WORK INSTRUCTION: Write out the line with "You are a computer-use" and every later line through the end of the data below, exactly as given, with no pictures in the copy.

Data entries
........

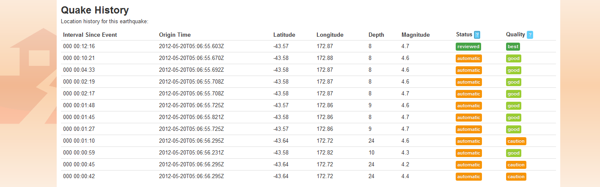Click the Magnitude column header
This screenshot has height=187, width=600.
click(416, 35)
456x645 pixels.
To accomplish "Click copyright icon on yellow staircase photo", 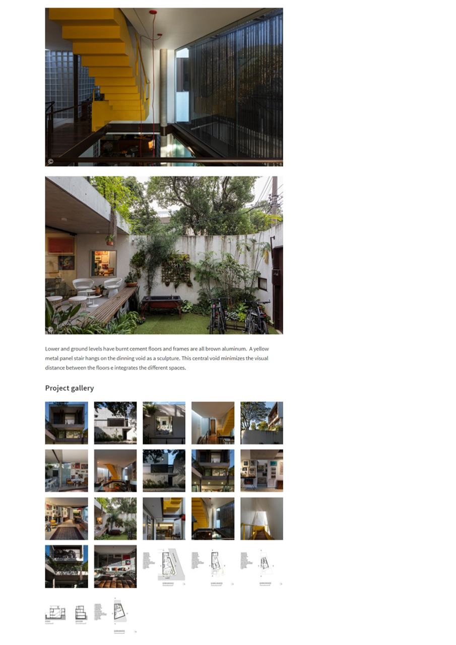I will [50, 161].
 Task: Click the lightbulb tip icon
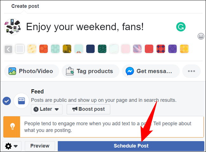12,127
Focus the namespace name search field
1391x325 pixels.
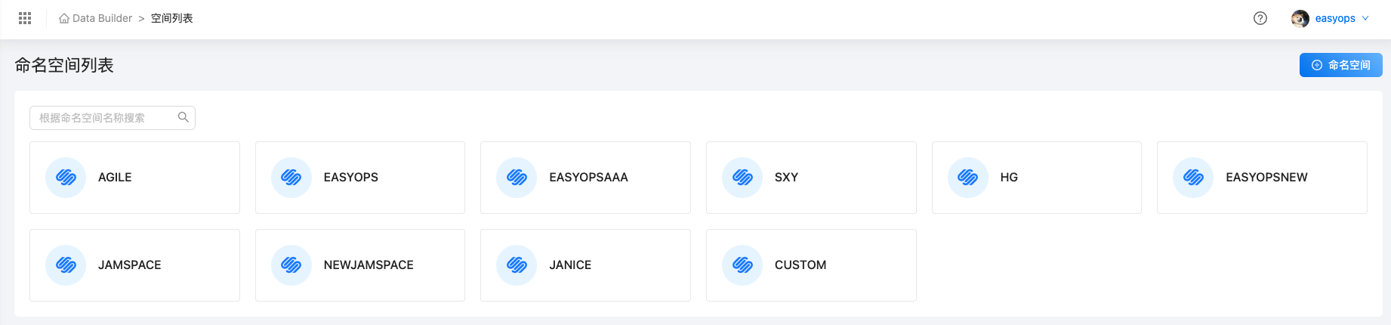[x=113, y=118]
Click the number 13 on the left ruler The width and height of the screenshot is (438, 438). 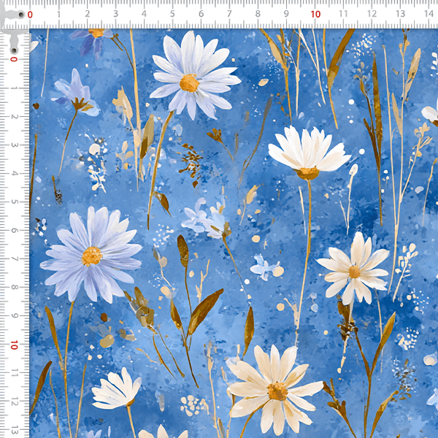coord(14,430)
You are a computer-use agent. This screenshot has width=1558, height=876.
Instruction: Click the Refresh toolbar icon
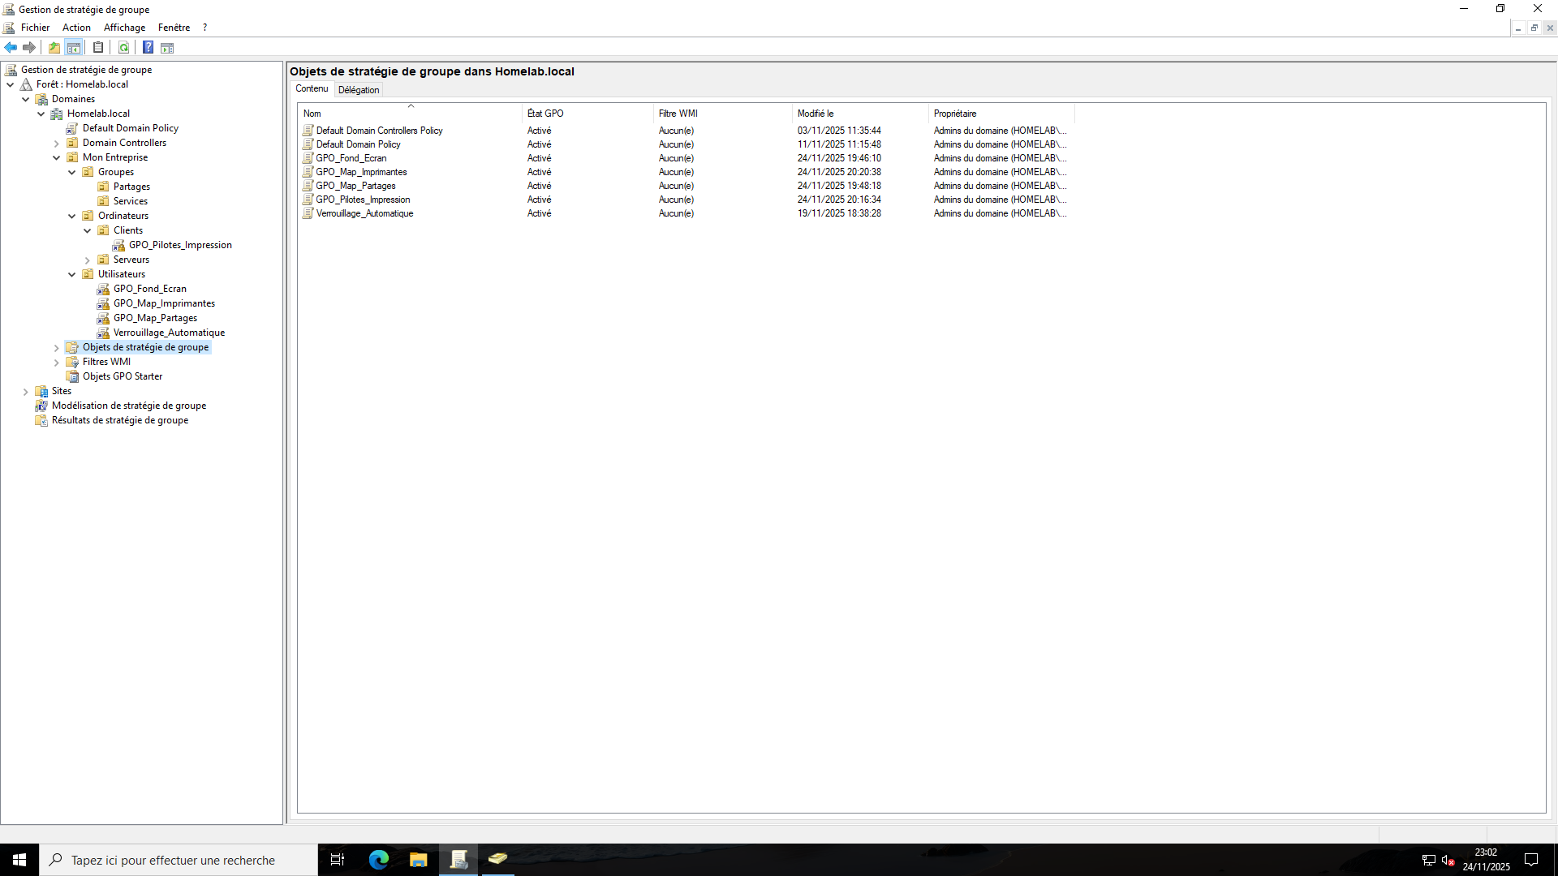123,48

........

TASK SOLUTION:
You are a computer-use agent. This screenshot has width=1558, height=876.
Instruction: Click the Refresh toolbar icon
123,48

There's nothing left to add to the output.